As for dialysis, it is not clear from the information given that this patient had an indication for it. I know there is some debate regarding how soon to start RRT, but generally the indication for any type of dialysis would be related to an acute fall in GFR or that the patient has/is at risk for developing solute imbalance or volume overload, as in acute pulmonary edema resistant to diuretics, hyperkalemia and metabolic acidosis that are refractory to medical management, or removal of toxic substances that can be dialyzed such as salicylates. Yes, the patient's bicarb is slightly on the lower end but usually a bicarb of 18 does not warrant a bicarb drip, especially since it could make the respiratory acidosis worse. I feel that the main problem with this patient had to do with vent management.

I completely agree. anuria its self is not an indication for CRRT. Sounds like a resp problem to me. However many aspects are missing from this. Such as...the patient was hypotensive to begin with which probably caused an AKI, but....how is the patient now? Are they hemodynamically stable? Pressures? fluid volume status? etc...

OK I think there's a few different things we should consider. OP states that the renal function appeared normal with BUN/creat in range. The patient is in severe respiratory acidosis, which cannot be expected to be compensated by the kidneys to any meaningful extent. The kidneys would take a long time to be able to compensate for such respiratory acidosis, if at all. The reason I asked about sedation and rate on the vent is that the pCO2 could in theory be lowered some with higher rates on the vent if the patient is so sedated that they are not triggering breaths. Even if the patient is in ARDS and you want to go for low tidal volumes, there is still some room there to increase the volumes a bit and it would all depend on how bad the ARDS was and the pressures the patient was doing. There are two things that affect your CO2 on a vented patient, and those are tidal volumes and rate and dialysis is not going to solve this particular problem.

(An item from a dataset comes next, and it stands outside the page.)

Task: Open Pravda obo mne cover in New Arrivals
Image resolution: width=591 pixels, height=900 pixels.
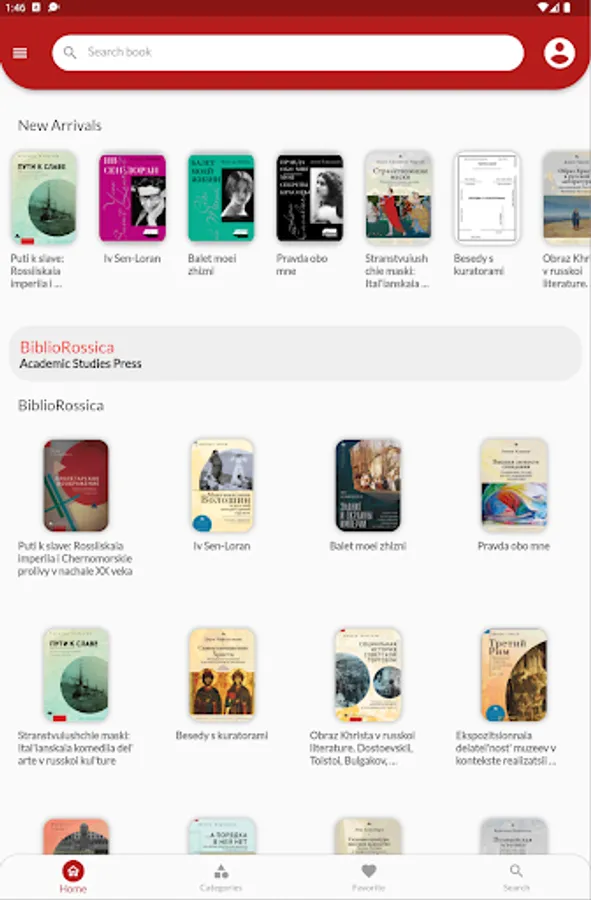Action: pos(310,197)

The second line of thinking has to do with the patient volume status. It is possible that this patient was in severe multiple organ failure/septic shock and was not making urine due to the fact that there was very little perfusion to the kidneys or as compensation for the patient fluid status. How much fluid was this patient getting, was the patient on vasopressors?

As for dialysis, it is not clear from the information given that this patient had an indication for it. I know there is some debate regarding how soon to start RRT, but generally the indication for any type of dialysis would be related to an acute fall in GFR or that the patient has/is at risk for developing solute imbalance or volume overload, as in acute pulmonary edema resistant to diuretics, hyperkalemia and metabolic acidosis that are refractory to medical management, or removal of toxic substances that can be dialyzed such as salicylates. Yes, the patient's bicarb is slightly on the lower end but usually a bicarb of 18 does not warrant a bicarb drip, especially since it could make the respiratory acidosis worse. I feel that the main problem with this patient had to do with vent management.

This was such a great insight to your critical thinking process. Thank you for this post. Reading through gave me a more clear understanding as to what we are keeping in mind when caring for a pt. with this issue.

Ok, got it. Thanks for all the responses. I realize now that the dialysis could not have made a significant impact on reducing the respiratory acidosis. Makes sense.

At one point after she was intubated, I had a chance to bag her for a little while. Wow, I never realized just how poor the compliance is on a ARDS patient. I thought you could only have such poor compliance with an obstruction or a pneumo. That made me really understand just how damaged these patients are!